If you’re looking to start incorporating these exercises into your routine, make sure to consult with a physician before starting. They’ll be able to advise on what to look out for and what can suit you best.
Diet for healthy bones
One of the best ways to support our health is through eating a diet for healthy bones. Certain micronutrients like calcium, vitamin D, and vitamin K can benefit the bones and joints. Protein can also benefit healthy bones.
There’s a specific type of protein that can be considered one of the best healthy joint and bone supplements. That’s collagen. It can improve bone strength and joint function, which supports more effortless movement. That’s because collagen is a major structural part of the bone and cartilage, making up about 60% of the latter!
You can obtain it from foods like chicken and fish meat. To help the body make its own collagen, try increasing your intake of foods that contain protein and vitamin C. Alternatively, try a collagen supplement, like Maxler Beauty Collagen.
Calcium
Calcium is probably best known for its importance for healthy bones. You can get plenty of calcium through the foods you eat, with dairy, leafy greens, and nuts and seeds being excellent sources of this nutrient. Calcium does an essential job in bones – it provides the structure and strength of the bone.
Vitamin D
Vitamin D is one of the best vitamins for healthy joints and bones. It is required to absorb calcium, which is needed to support bone strength. It also affects our cartilage and may support joint health. The best way to get this vitamin is through sun exposure – why not hit two birds with one stone and exercise outside when it’s sunny?
If you’re finding it hard to get enough sunlight, consider adding vitamin-D-fortified foods to your diet or a supplement like Maxler Vitamin D3 5000 IU Drops.
Quit Smoking
Does smoking have anything to do with bone health? In fact, it does! A study that pooled together data from 86 investigations suggests that smokers tend to have lighter bones than those who don’t smoke, and this may affect your risk of fracture. Why is that the case?

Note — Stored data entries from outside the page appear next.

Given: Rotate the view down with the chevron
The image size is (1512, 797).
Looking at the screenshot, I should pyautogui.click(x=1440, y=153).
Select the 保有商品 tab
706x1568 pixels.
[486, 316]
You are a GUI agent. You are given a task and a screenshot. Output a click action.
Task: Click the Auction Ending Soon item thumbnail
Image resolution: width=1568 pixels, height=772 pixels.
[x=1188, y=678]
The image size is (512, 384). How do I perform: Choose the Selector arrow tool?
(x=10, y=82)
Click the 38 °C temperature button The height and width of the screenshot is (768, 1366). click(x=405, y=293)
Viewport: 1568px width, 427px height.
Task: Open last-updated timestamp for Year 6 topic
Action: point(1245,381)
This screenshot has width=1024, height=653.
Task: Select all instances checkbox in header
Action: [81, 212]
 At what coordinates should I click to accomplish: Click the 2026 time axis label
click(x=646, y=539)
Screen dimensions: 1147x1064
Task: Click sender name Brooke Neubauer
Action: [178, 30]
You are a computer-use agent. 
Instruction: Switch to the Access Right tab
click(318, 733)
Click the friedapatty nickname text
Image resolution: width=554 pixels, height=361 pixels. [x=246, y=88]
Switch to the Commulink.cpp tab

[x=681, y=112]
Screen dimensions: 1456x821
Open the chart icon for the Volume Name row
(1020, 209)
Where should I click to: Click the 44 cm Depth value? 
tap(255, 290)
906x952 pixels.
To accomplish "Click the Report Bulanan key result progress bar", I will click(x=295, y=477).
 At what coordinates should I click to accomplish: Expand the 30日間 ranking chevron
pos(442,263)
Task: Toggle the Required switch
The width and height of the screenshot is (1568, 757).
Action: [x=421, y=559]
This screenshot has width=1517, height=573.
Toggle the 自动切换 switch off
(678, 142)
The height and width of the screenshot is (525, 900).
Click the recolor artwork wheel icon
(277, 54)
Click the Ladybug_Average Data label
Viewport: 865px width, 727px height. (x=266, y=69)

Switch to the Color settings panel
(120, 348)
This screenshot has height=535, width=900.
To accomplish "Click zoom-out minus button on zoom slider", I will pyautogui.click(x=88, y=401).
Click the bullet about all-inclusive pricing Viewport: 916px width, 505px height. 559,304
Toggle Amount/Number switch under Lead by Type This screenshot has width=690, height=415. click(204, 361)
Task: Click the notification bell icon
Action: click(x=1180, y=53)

It turns out that tobacco smoke affects all sorts of processes in the body. It can affect how the body processes calcium, lowering our body’s ability to absorb it. It can also change which processes are happening in the bone directly, reducing the activities of the cells inside our bone called osteoblasts. These cells build our bones through what’s called ossification, where these cells make the building blocks that support the structure and bone shape.
Limit Alcohol
If you like to indulge in the social consumption of alcohol, you might want to rethink that practice if you’d like to keep your bones healthy. Excessive alcohol intake can affect bone mineral density, which can, in turn, make your bones more fragile. Drinking just a little can put you at a higher risk of weak bones, with those drinking one or two drinks a day having 1.34 times the risk.
Instead of a round of beers or some fancy cocktails, consider drinks that can benefit your bone and joint health, like water, juices high in antioxidants, tea and dairy drinks.
Taking care of bone and joint health today can set you up for an active and pain-free future. By combining a good exercise regimen with essential micronutrients, you can help your bones and joints stay healthy. You’re in charge of the future – make a positive change today!